=== What you are asked to do ===
Whenever a line in the entries below contains "will", copy that line.

++++ Exercise data

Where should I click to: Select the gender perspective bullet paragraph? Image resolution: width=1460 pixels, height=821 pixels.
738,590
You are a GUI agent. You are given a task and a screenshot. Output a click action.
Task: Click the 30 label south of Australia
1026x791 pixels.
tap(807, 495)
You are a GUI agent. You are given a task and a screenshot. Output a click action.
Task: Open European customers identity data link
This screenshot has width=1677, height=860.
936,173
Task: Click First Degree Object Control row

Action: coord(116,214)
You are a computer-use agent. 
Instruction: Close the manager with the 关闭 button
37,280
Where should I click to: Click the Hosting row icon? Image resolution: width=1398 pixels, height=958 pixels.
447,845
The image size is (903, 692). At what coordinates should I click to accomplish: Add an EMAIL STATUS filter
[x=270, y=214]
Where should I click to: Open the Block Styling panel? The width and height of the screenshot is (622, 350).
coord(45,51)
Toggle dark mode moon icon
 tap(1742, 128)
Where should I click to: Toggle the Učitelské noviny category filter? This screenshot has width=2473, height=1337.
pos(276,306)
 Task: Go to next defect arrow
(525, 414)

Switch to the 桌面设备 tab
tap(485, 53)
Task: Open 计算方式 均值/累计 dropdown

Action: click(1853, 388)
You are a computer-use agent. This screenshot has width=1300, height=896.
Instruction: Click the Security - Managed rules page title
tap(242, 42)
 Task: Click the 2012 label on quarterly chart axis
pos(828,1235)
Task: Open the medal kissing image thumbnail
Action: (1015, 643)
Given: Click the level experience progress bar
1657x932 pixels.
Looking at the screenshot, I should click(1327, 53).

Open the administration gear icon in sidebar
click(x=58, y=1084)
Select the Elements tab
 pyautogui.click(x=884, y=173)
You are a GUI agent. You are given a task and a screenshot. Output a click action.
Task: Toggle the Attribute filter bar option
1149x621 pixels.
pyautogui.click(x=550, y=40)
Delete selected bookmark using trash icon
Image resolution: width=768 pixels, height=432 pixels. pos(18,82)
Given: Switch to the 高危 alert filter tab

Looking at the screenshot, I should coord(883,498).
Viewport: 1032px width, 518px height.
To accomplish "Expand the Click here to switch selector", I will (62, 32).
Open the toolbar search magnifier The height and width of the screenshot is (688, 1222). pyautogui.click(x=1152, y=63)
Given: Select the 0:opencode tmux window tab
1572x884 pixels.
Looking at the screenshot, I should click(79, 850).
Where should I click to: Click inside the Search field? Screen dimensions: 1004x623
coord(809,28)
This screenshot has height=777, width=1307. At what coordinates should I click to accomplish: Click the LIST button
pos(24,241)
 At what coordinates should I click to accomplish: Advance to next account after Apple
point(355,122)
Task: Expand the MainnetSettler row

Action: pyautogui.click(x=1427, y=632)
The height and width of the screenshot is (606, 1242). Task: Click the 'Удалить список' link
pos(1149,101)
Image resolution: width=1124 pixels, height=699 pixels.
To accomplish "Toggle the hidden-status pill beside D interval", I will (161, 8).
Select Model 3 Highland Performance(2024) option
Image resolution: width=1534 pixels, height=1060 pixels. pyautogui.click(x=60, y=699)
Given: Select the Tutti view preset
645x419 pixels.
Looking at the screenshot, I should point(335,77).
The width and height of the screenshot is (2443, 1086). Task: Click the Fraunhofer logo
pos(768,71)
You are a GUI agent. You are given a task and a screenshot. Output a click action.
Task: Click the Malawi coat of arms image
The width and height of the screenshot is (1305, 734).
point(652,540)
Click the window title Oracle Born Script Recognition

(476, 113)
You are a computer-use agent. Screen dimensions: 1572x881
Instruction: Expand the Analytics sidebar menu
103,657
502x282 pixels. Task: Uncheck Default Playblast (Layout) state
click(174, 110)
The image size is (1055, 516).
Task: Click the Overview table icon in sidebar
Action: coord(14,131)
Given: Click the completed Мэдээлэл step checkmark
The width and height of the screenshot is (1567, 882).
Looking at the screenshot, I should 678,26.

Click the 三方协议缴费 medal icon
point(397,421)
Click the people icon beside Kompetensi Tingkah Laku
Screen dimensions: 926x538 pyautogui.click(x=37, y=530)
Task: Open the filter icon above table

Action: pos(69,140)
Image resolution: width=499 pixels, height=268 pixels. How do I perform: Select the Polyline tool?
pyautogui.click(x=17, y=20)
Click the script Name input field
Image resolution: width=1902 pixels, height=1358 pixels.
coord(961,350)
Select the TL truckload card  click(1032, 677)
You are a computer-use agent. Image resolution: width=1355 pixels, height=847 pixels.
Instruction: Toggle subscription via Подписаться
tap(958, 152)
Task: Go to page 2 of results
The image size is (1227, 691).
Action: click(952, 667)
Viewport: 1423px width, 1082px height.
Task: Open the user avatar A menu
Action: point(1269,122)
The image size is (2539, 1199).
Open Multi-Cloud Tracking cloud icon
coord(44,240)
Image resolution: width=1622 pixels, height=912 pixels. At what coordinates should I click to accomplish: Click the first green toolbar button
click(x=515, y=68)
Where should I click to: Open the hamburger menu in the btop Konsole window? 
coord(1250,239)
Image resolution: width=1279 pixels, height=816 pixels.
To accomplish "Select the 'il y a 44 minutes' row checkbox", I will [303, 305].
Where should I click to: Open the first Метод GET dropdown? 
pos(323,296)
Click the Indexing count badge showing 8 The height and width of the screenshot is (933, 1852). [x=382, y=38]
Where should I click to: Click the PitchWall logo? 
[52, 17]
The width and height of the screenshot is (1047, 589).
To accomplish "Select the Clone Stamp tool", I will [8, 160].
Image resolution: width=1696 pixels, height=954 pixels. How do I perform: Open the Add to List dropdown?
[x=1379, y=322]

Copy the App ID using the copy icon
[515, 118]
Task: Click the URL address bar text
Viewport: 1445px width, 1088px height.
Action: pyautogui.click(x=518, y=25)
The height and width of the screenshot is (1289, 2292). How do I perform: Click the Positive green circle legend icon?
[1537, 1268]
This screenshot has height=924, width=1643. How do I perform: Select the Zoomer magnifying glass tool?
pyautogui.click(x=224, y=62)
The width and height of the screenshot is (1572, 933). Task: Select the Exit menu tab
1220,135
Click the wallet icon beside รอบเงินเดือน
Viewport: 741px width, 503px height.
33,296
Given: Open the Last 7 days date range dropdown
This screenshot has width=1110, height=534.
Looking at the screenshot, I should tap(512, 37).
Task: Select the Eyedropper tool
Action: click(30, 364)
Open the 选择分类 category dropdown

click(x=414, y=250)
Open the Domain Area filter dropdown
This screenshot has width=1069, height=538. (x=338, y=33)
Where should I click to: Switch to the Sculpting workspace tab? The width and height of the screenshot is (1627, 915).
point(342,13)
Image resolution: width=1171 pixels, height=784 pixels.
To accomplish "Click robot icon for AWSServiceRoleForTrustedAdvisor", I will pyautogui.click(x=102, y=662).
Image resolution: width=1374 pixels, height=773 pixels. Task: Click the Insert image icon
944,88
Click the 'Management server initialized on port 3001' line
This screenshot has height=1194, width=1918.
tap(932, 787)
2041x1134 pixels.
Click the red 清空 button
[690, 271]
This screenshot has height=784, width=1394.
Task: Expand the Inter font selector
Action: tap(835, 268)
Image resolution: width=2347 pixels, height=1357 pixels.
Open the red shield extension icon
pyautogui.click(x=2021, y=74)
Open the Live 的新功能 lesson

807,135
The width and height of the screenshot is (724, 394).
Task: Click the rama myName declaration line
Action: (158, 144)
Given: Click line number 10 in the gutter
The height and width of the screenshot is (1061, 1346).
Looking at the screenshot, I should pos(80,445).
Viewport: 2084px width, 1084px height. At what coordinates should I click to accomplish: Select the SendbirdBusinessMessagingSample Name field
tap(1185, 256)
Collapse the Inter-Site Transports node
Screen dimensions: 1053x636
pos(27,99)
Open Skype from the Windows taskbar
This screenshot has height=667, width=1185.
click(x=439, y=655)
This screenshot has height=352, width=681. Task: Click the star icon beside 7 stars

++++++++

=== Solution to this problem ===
To accomplish "Expand the Click here to switch selector", I will (62, 32).
To accomplish "Toggle the hidden-status pill beside D interval", I will (161, 8).
To accomplish "Select the 'il y a 44 minutes' row checkbox", I will [303, 305].
To accomplish "Select the Clone Stamp tool", I will [8, 160].
To accomplish "Click robot icon for AWSServiceRoleForTrustedAdvisor", I will pyautogui.click(x=102, y=662).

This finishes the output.